SOURCE MATERIAL:
^^^^
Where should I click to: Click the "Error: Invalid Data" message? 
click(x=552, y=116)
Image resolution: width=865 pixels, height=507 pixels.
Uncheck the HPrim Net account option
^^^^
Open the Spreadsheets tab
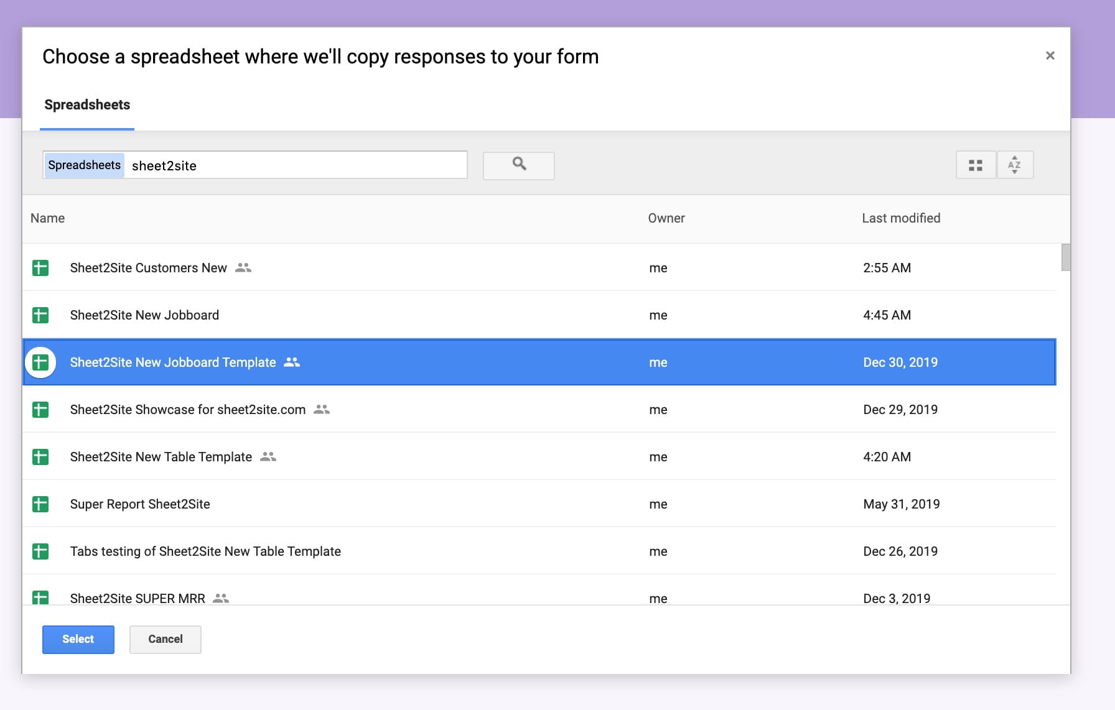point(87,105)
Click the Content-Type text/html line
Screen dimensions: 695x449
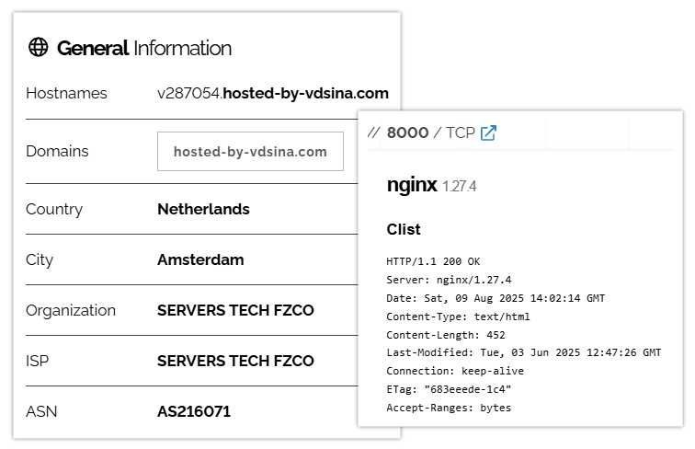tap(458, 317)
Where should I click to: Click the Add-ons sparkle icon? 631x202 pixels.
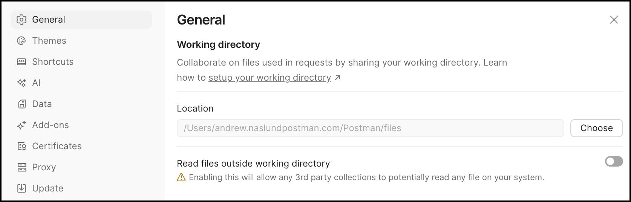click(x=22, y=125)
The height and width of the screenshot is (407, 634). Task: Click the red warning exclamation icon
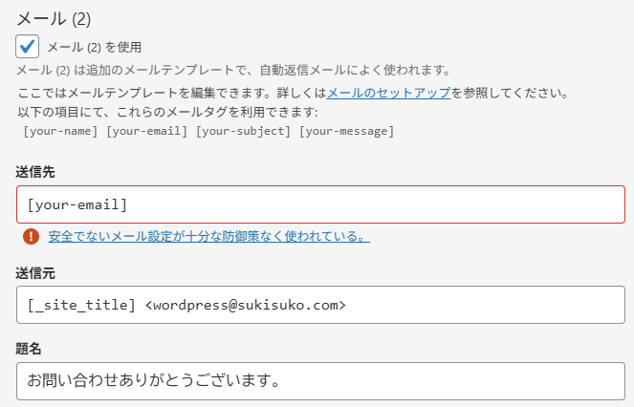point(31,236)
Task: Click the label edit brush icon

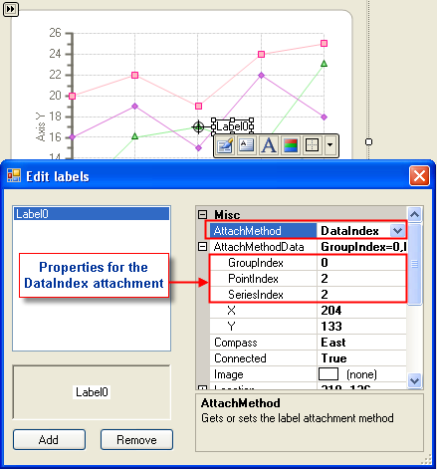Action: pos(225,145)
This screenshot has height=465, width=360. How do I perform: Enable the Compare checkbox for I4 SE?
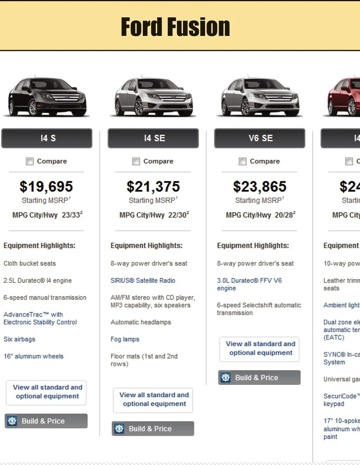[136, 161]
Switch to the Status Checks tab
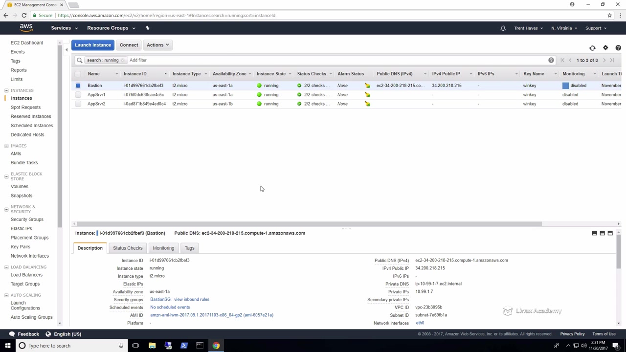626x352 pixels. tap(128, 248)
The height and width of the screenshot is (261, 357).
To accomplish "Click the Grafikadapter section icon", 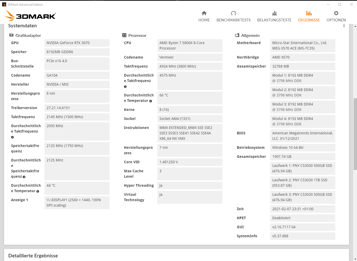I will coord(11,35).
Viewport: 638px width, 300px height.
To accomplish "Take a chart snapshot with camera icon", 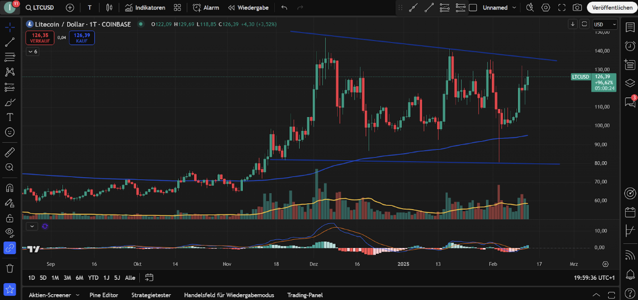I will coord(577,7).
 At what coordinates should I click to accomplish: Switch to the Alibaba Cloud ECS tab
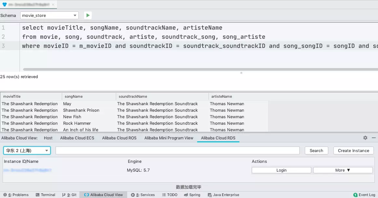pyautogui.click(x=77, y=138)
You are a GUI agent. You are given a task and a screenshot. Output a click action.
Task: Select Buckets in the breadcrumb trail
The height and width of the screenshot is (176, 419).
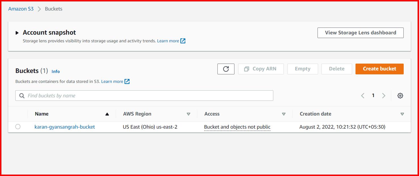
^^^^
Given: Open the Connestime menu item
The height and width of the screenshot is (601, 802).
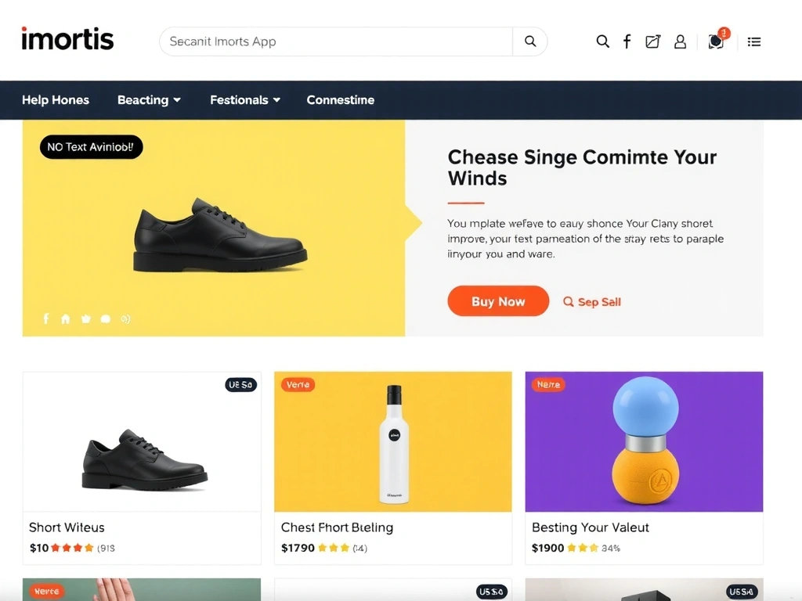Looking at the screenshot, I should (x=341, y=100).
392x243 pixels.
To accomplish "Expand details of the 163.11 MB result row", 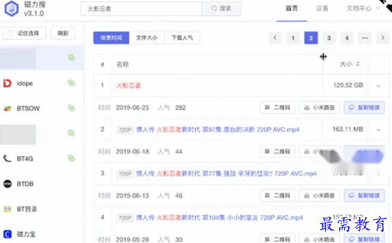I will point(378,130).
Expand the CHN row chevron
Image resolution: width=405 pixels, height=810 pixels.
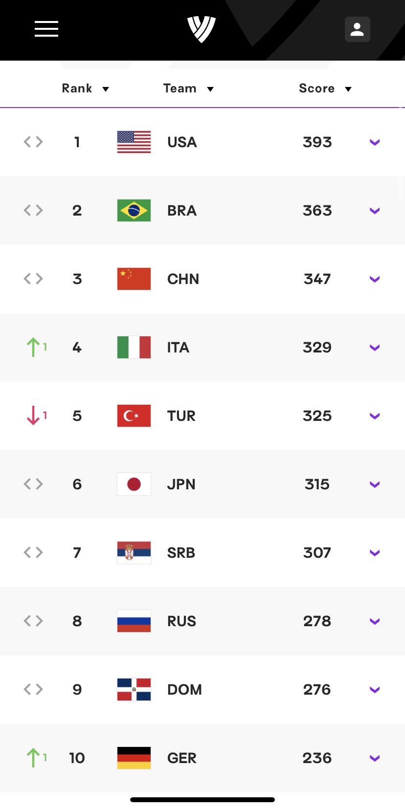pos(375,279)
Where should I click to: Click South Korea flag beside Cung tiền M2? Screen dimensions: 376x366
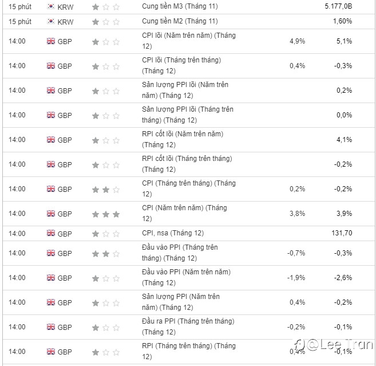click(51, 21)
^^^^
REQUIRED WORK: Write down again, exactly as given, only the lines above that fall from the line with "Task: Select Buckets in the breadcrumb trail" to the line with "The height and width of the screenshot is (176, 419).", inclusive.

TASK ANSWER:
Task: Select Buckets in the breadcrumb trail
The height and width of the screenshot is (176, 419).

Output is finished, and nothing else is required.